Decision Date13 May 1924
Docket Number24795
Citation262 S.W. 346,303 Mo. 589
PartiesTHE STATE ex rel. JOHN L. BURNS, Administrator of Estate of JACOB LINDER, v. EDGAR B. WOOLFOLK, Judge of Circuit Court of Lincoln County, et al
CourtMissouri Supreme Court

Preliminary rule made absolute in part and discharged in part.

Creech & Penn and John L. Burns for relator.
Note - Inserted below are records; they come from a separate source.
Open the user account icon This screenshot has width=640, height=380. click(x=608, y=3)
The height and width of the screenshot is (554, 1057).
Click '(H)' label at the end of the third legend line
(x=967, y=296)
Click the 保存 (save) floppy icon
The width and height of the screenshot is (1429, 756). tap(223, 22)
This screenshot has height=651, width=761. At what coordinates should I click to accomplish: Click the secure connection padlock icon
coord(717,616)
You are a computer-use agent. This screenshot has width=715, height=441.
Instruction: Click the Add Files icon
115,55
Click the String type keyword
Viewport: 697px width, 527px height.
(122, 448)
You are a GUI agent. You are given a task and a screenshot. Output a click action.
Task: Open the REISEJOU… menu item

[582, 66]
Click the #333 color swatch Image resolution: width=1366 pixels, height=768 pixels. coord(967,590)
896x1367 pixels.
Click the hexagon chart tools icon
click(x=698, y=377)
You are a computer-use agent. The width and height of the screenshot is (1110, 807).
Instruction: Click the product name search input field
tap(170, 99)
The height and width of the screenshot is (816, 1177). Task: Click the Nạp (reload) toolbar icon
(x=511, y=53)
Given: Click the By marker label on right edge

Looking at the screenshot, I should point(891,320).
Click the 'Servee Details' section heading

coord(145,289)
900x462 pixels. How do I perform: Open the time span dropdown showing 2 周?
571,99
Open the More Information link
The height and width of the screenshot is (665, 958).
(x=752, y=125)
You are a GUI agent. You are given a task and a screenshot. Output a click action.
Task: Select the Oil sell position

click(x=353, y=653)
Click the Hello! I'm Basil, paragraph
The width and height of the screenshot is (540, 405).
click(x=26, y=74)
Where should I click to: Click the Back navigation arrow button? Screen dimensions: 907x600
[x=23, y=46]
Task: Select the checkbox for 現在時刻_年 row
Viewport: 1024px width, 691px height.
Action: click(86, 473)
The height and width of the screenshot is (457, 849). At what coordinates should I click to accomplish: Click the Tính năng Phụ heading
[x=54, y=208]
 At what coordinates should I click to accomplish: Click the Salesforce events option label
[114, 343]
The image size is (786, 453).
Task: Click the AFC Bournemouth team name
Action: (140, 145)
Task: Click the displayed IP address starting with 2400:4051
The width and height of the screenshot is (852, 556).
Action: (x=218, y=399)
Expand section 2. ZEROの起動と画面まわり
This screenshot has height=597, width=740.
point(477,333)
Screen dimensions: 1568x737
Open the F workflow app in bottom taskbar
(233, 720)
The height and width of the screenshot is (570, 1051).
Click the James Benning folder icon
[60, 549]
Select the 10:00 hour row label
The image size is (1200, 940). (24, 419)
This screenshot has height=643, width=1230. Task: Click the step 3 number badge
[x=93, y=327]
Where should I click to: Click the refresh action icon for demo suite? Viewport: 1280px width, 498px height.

(1) The probate court by the Constitution has jurisdiction "over all matters pertaining to probate business, to granting letters testamentary and of administration, the appointment of guardians and curators of minors and persons of unsound mind, settling the accounts of executors, administrators curators and guardians," etc. Mo. Constitution, art. 6 sec. 34. (2) In conformity and fulfillment of said constitutional authority the General Assembly has provided and established a uniform system of probate courts conferring upon them jurisdiction over the subject-matter of said constitutional provisions. Art. 4, Chap. 21, R. S. 1919. (3) The provision of the Constitution and the act providing for and establishing probate courts are reiterated and elaborated in detail under the title of "Administration" in Chap. 1, R. S. 1919, thus: (a) The grant of letters testamentary and of administration is lodged in the probate court. Sec. 1, R. S. 1919. (b) The power to take and approve bonds required of administrators is vested in the probate court. Secs. 17 to 31, R. S. 1919. (c) Letters testamentary and of administration shall be recorded by the clerk of the probate court in a well-bound book kept for that purpose. Sec. 33, R. S. 1919. (d) The jurisdiction is in the probate court to compel an administrator whose letters have been revoked to make final settlement. Sec. 48, R. S. 1919. (e) The probate court has exclusive power over settlements, semi-annual and final, with power to compel the making of same, and to approve or reject them. Art. 1, Chap. 8, R. S. 1919. (4) The circuit court, although a court of general jurisdiction, is not authorized to assume original jurisdiction in matters pertaining to probate business, the Constitution and statutes having placed that jurisdiction exclusively in probate court. Strode v. Gilpin, 187 Mo. 301; Scott v. Rayston, 223 Mo. 568; State ex rel. v. Bird, 253 Mo. 569; Lemp Brewing Co. v. Steckman, 180 Mo.App. 320; Priest v. Spier, 96 Mo. 111; In re Ford, 157 Mo.App. 141; Stephens v. Cassidy, 104 Mo.App. 210.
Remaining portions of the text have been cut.